About UCMP : UCMP newsletter

USGS project update

by Erica Clites

The Mesozoic portion of the former USGS Menlo Park Invertebrate Collection, now housed in UCMP's off campus Regatta Collections Facility, required extensive reorganization. After assigning stratigraphic ages to each locality this past summer, we have spent the fall rehousing these fossils into new archival specimen boxes arranged in steel museum drawers and cabinets. Approximately 17,000 specimens from a collection of over 100,000 have been rehoused, resulting in ten cabinets full of spectacular Jurassic and Cretaceous fossils collected from the San Francisco Bay Area to the southern coast of England. Along the way, we have reunited many "stray" fossils stored in separate drawers, moved Alaskan fossils back to UCMP on campus, and continue to be impressed with the diverse and abundant fossils collected at many localities and their stunning degree of preservation.

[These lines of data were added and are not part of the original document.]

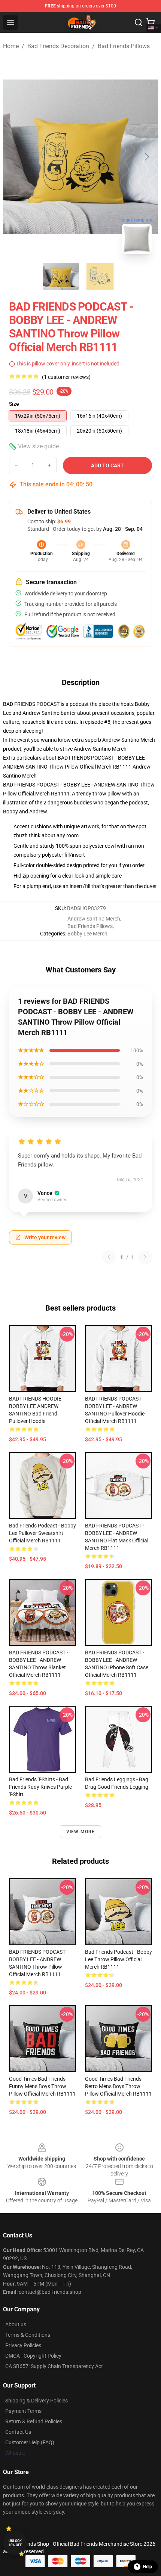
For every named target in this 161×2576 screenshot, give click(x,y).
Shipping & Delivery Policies (36, 2401)
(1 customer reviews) (66, 377)
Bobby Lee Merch (87, 934)
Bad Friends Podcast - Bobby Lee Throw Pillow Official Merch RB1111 (118, 1959)
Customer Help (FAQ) (29, 2442)
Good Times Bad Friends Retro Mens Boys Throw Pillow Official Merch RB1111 (118, 2086)
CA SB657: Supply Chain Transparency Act (54, 2366)
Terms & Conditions (27, 2335)
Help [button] (147, 2566)
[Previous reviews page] (109, 1257)
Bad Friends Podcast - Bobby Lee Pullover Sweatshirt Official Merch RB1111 (42, 1533)
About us (15, 2324)
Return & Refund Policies (33, 2421)
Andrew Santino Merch (100, 749)
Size (14, 404)
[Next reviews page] (145, 1257)
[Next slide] (146, 157)
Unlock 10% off (15, 2543)
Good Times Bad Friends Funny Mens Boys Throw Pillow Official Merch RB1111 (42, 2086)
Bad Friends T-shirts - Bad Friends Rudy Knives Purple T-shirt (40, 1786)
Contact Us (18, 2432)
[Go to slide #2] (100, 276)
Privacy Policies (23, 2345)
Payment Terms (23, 2411)
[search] (138, 22)
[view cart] (150, 22)
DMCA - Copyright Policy (33, 2356)
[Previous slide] (14, 157)
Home (11, 46)
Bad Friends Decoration (58, 46)
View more (80, 1831)
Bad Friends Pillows (124, 46)
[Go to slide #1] (61, 276)
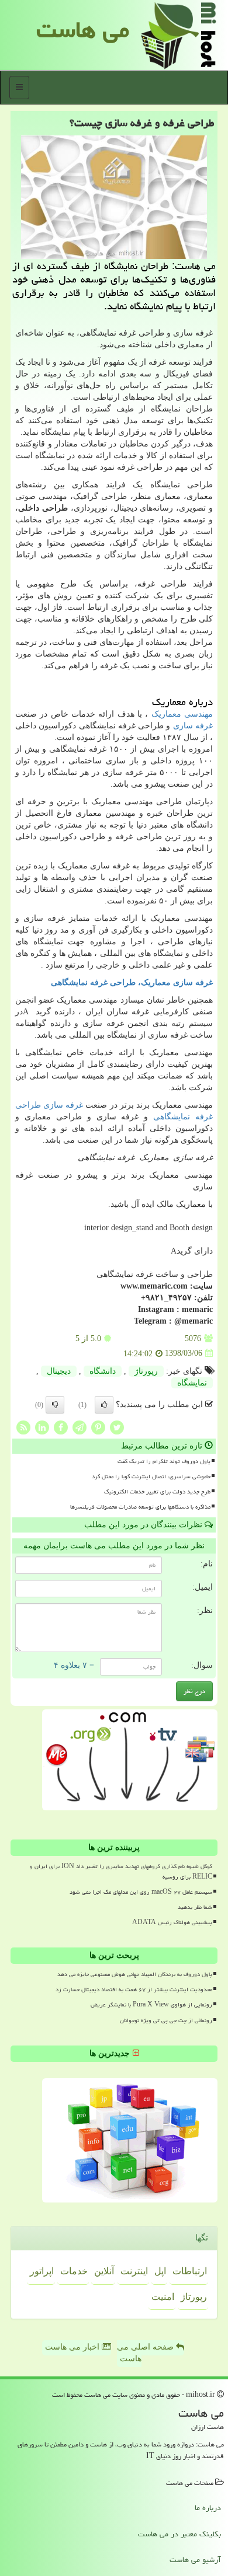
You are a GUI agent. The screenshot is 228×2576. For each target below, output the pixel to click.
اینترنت (134, 2271)
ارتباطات (189, 2271)
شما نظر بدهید (195, 1907)
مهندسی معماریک (182, 714)
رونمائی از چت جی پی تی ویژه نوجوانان (166, 2020)
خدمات (74, 2271)
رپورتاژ (146, 1371)
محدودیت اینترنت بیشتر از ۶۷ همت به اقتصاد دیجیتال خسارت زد (134, 1989)
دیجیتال (59, 1371)
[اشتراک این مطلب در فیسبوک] (61, 1426)
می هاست (82, 29)
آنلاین (104, 2271)
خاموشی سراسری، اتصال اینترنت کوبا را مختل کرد (151, 1476)
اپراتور (42, 2271)
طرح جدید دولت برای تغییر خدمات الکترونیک (157, 1492)
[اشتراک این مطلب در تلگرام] (79, 1426)
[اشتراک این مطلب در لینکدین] (42, 1426)
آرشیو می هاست (195, 2559)
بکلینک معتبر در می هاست (179, 2534)
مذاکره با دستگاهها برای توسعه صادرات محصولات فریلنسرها (140, 1507)
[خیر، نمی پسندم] (55, 1404)
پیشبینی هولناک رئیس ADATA (172, 1922)
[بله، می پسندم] (104, 1404)
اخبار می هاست (73, 2347)
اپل (160, 2271)
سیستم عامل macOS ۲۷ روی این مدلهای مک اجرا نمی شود (141, 1892)
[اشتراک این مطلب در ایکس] (117, 1426)
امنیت (162, 2297)
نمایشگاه (192, 1382)
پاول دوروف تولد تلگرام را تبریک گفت (164, 1461)
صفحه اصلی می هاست (146, 2353)
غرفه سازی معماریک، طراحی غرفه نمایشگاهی (132, 982)
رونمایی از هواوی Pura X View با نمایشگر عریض (151, 2004)
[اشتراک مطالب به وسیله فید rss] (23, 1426)
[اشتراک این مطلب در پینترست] (98, 1426)
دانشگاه (102, 1371)
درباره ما (208, 2507)
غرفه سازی (193, 725)
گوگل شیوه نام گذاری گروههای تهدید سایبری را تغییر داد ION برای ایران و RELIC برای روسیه (121, 1871)
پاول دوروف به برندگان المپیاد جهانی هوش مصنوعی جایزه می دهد (134, 1974)
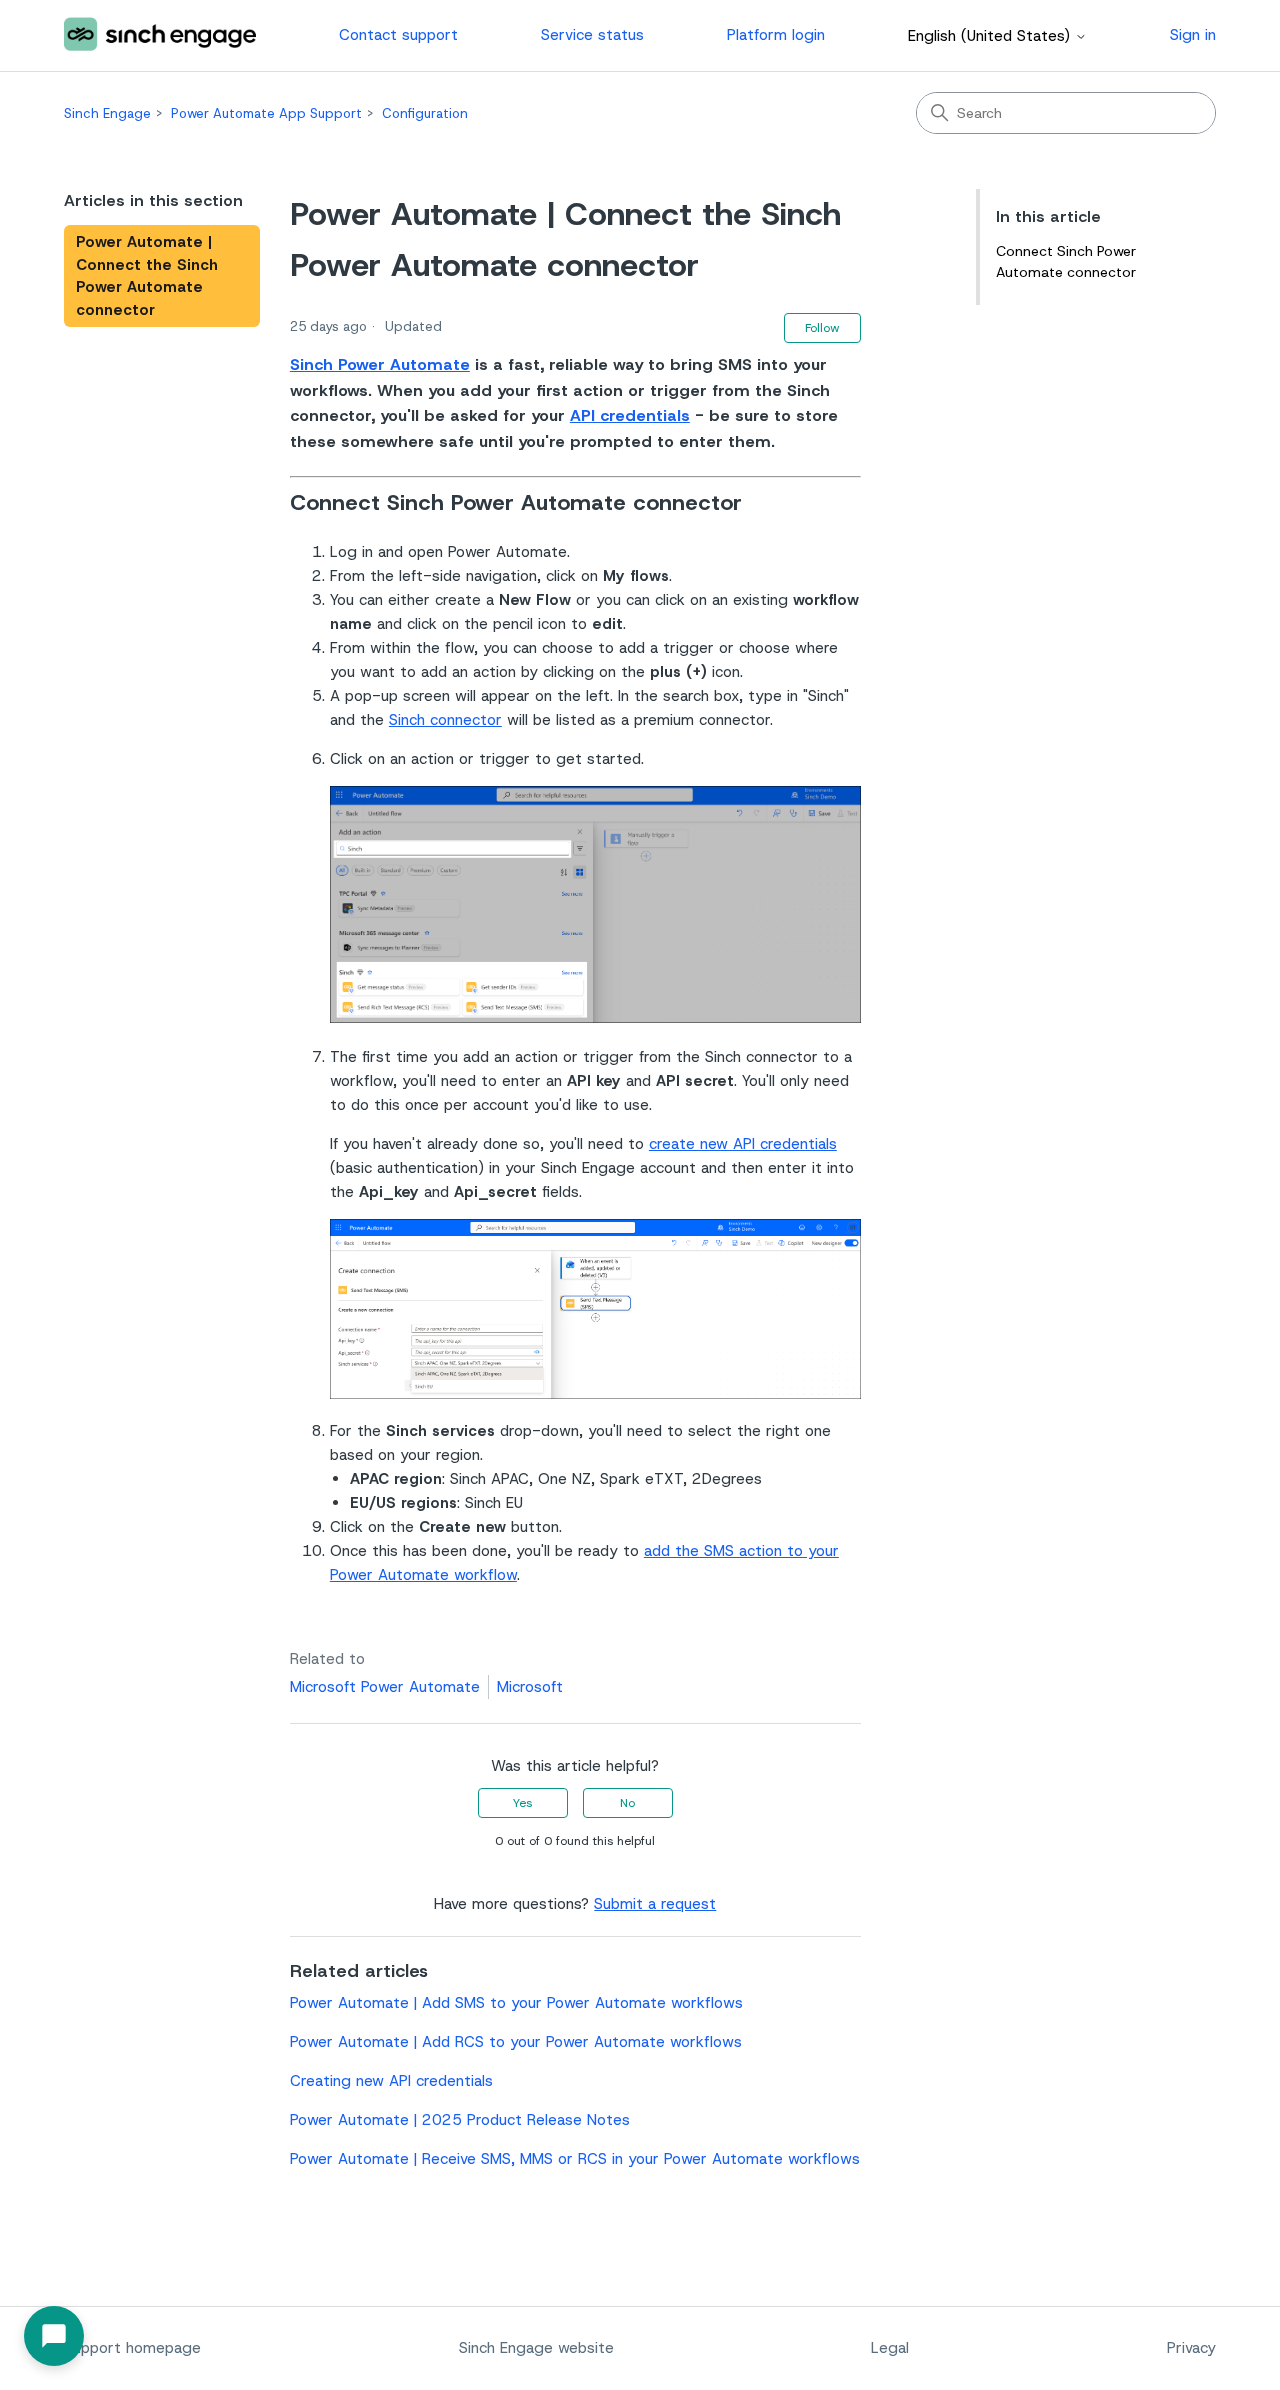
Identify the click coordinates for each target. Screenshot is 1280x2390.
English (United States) (991, 36)
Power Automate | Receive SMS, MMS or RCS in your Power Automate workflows (575, 2159)
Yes (522, 1803)
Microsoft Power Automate (385, 1687)
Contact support (398, 35)
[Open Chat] (54, 2336)
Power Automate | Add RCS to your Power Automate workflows (516, 2042)
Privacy (1191, 2348)
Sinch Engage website (536, 2348)
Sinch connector (445, 720)
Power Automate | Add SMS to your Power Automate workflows (516, 2003)
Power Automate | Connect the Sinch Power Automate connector (147, 276)
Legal (890, 2348)
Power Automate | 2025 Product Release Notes (460, 2120)
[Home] (160, 35)
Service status (592, 35)
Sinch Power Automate (380, 364)
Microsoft (530, 1687)
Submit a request (655, 1904)
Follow (822, 328)
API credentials (630, 415)
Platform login (776, 35)
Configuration (425, 113)
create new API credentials (743, 1144)
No (627, 1803)
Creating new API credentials (391, 2081)
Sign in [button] (1193, 35)
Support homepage (132, 2348)
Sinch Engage (107, 113)
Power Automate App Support (266, 113)
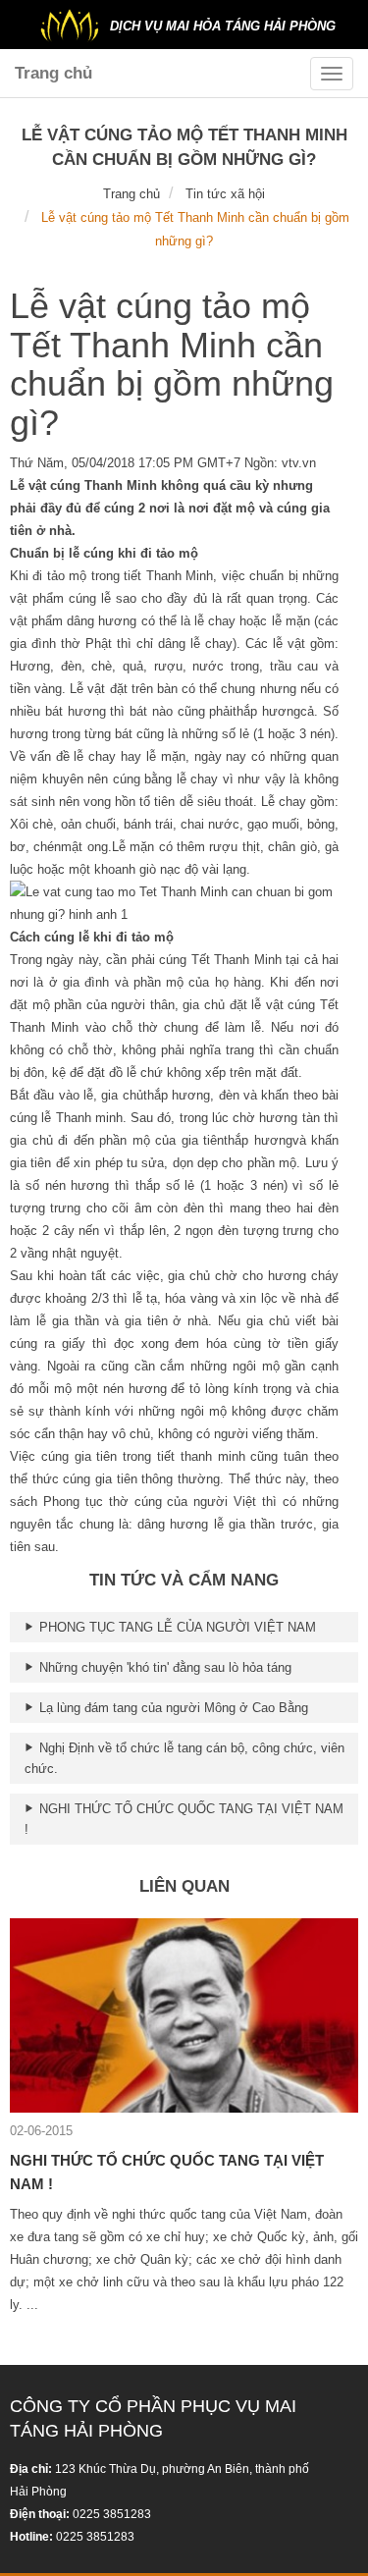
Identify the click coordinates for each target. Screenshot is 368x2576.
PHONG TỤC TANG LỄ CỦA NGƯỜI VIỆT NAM (175, 1627)
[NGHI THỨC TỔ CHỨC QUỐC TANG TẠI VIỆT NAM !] (184, 2014)
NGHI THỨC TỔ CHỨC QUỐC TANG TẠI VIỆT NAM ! (184, 1819)
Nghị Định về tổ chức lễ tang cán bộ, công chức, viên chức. (184, 1758)
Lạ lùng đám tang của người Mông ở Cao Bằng (171, 1707)
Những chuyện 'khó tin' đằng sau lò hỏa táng (163, 1667)
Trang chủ (53, 73)
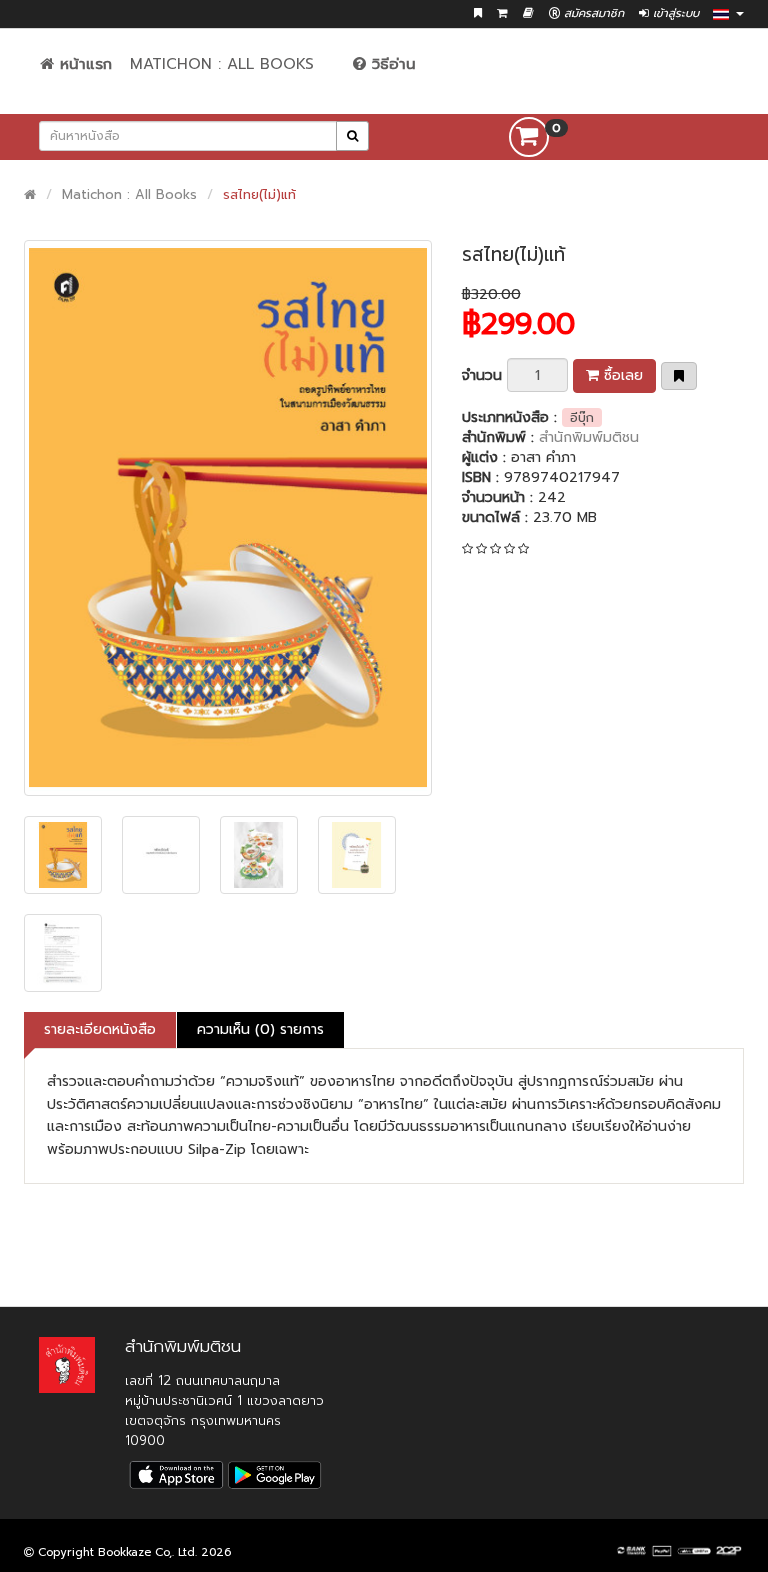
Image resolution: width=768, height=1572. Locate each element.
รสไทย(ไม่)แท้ (259, 194)
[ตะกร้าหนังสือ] (502, 13)
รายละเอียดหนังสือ (100, 1029)
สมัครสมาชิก (592, 13)
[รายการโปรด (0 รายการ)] (478, 13)
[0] (529, 136)
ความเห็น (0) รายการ (260, 1029)
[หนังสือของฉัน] (528, 13)
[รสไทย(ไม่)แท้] (228, 518)
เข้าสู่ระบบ (674, 13)
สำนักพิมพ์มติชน (589, 437)
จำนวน (482, 375)
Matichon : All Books (222, 64)
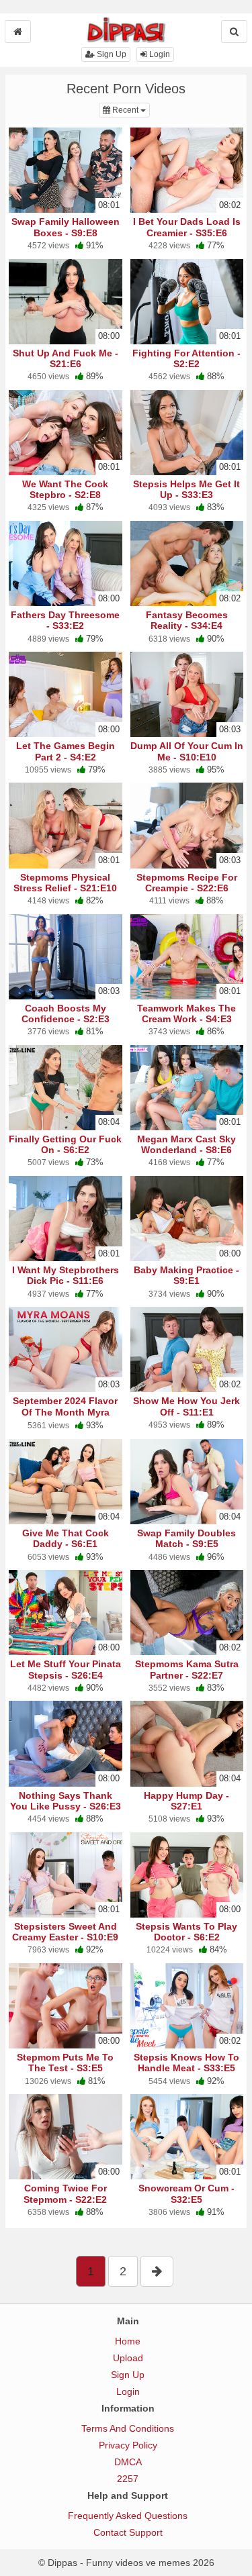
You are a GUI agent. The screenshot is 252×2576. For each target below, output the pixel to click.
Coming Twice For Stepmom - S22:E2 (65, 2193)
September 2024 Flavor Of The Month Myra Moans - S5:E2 (65, 1411)
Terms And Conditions (127, 2428)
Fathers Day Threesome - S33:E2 (65, 620)
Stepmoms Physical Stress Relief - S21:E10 (65, 882)
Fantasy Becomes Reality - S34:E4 (187, 620)
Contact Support (128, 2532)
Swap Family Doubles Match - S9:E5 (186, 1538)
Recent (130, 110)
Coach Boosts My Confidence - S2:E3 (66, 1013)
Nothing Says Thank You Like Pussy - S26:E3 (65, 1801)
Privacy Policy (128, 2445)
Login (158, 54)
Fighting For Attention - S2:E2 (186, 358)
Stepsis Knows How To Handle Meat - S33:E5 (186, 2062)
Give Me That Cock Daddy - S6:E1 (65, 1538)
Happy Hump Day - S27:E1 (186, 1801)
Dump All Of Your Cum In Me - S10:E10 (186, 751)
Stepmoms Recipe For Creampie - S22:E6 (186, 882)
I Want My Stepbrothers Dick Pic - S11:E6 (65, 1275)
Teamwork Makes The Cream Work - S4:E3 (186, 1013)
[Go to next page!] (156, 2271)
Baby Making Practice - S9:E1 (186, 1275)
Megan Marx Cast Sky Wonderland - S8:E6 (186, 1144)
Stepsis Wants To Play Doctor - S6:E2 (186, 1931)
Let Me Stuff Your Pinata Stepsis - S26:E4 (65, 1669)
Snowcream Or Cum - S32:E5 (186, 2193)
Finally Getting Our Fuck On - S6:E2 (65, 1144)
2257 (127, 2478)
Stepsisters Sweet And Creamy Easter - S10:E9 (65, 1931)
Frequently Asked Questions (127, 2515)
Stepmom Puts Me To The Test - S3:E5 (65, 2062)
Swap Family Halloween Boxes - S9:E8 (65, 227)
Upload (128, 2357)
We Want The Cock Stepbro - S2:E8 (65, 489)
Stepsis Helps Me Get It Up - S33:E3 (186, 489)
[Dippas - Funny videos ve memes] (126, 29)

One exception to the UCMP's stratigraphic arrangement of localities and fossils are the systematic collections, such as Cliff Nelson's Ph.D. thesis collection of Neptunea (see the blog post). Other systematic collections include Mesozoic taxa such as Buchia, Trigonia, and Inoceramus, as well as ammonites.

Many of our student workers have returned from last year, and the new students working on the project are a tremendous asset! UCMP volunteers Kathy Zoehfeld and Don Pecko continue to enthusiastically assist with tasks large and small, and always contribute great ideas!

All of the Mesozoic localities are now available in the UCMP locality database and the Cenozoic localities will soon follow. Please check out the new Researcher's Guide to the USGS Collection for more information!

Inoceramiid
Some specimens from the USGS collection. Above: Inoceramid from Luna County, New Mexico, collected in 1976. Right: Trigoniidae specimen from Shasta County, California, collected in 1893. Photos by the UCMP Invertebrate Collection crew.